Return a new code block with common subexpressions eliminated.

Explanation

See the docstring of sympy.simplify.cse_main.cse() for more information.

Examples

>>> from sympy import symbols, sin
>>> from sympy.codegen.ast import CodeBlock, Assignment
>>> x, y, z = symbols('x y z')
>>> c = CodeBlock(
...     Assignment(x, 1),
...     Assignment(y, sin(x) + 1),
...     Assignment(z, sin(x) - 1),
... )
...
>>> c.cse()
CodeBlock(
    Assignment(x, 1),
    Assignment(x0, sin(x)),
    Assignment(y, x0 + 1),
    Assignment(z, x0 - 1)
)
classmethod topological_sort(assignments)[source]

Return a CodeBlock with topologically sorted assignments so that variables are assigned before they are used.

Examples

The existing order of assignments is preserved as much as possible.

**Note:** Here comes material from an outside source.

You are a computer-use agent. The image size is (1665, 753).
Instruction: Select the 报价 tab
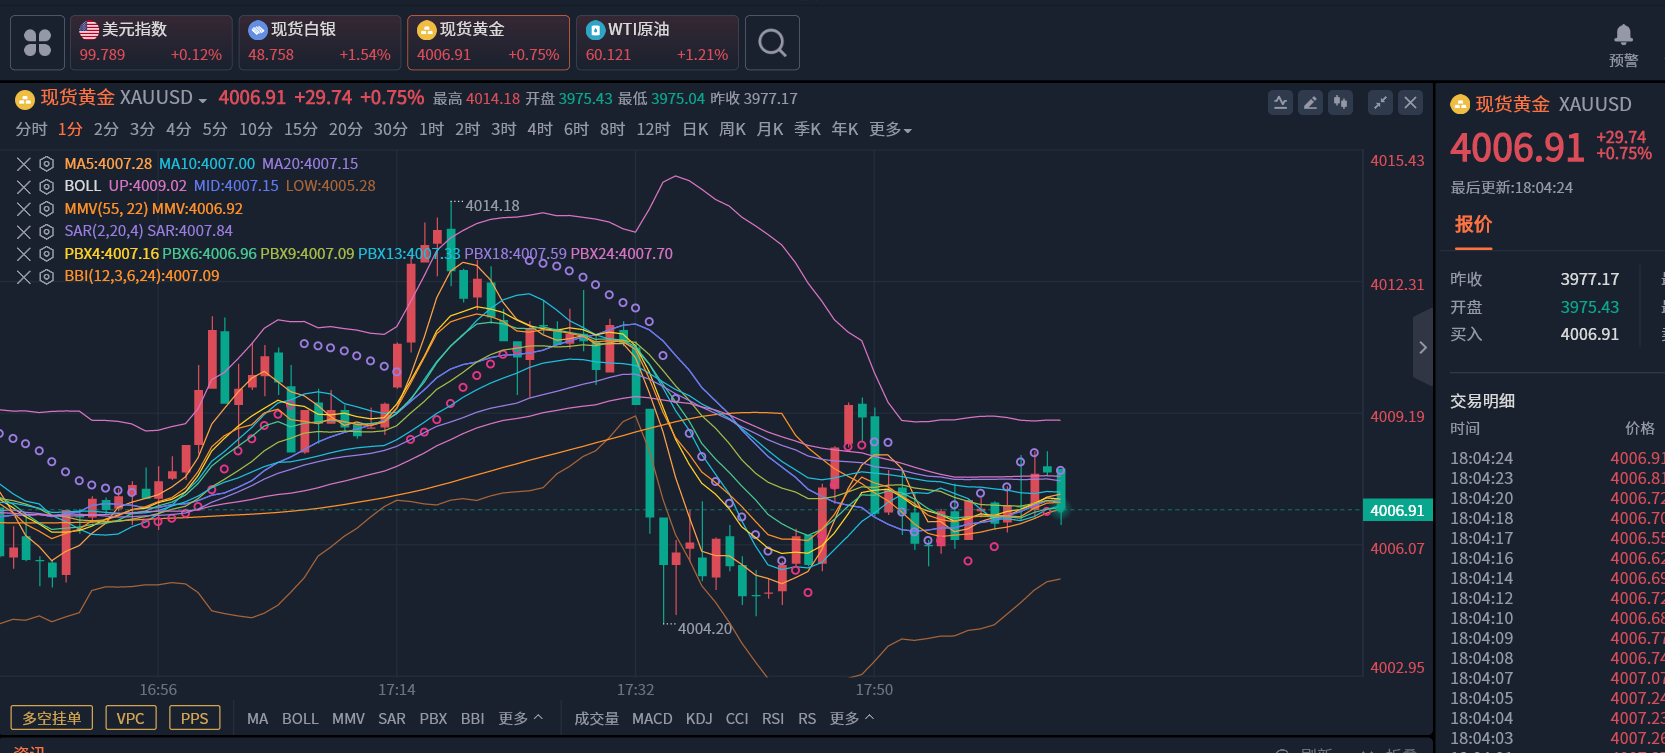(x=1473, y=225)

This function assumes that variables are assigned to only once.

This is a class constructor so that the default constructor for CodeBlock can error when variables are used before they are assigned.

>>> from sympy import symbols
>>> from sympy.codegen.ast import CodeBlock, Assignment
>>> x, y, z = symbols('x y z')
>>> assignments = [
...     Assignment(x, y + z),
...     Assignment(y, z + 1),
...     Assignment(z, 2),
... ]
>>> CodeBlock.topological_sort(assignments)
CodeBlock(
    Assignment(z, 2),
    Assignment(y, z + 1),
    Assignment(x, y + z)
)
class sympy.codegen.ast.Comment(*args, **kwargs)[source]

Represents a comment.

class sympy.codegen.ast.ComplexType(*args, **kwargs)[source]

Represents a complex floating point number.

class sympy.codegen.ast.ContinueToken(*args, **kwargs)[source]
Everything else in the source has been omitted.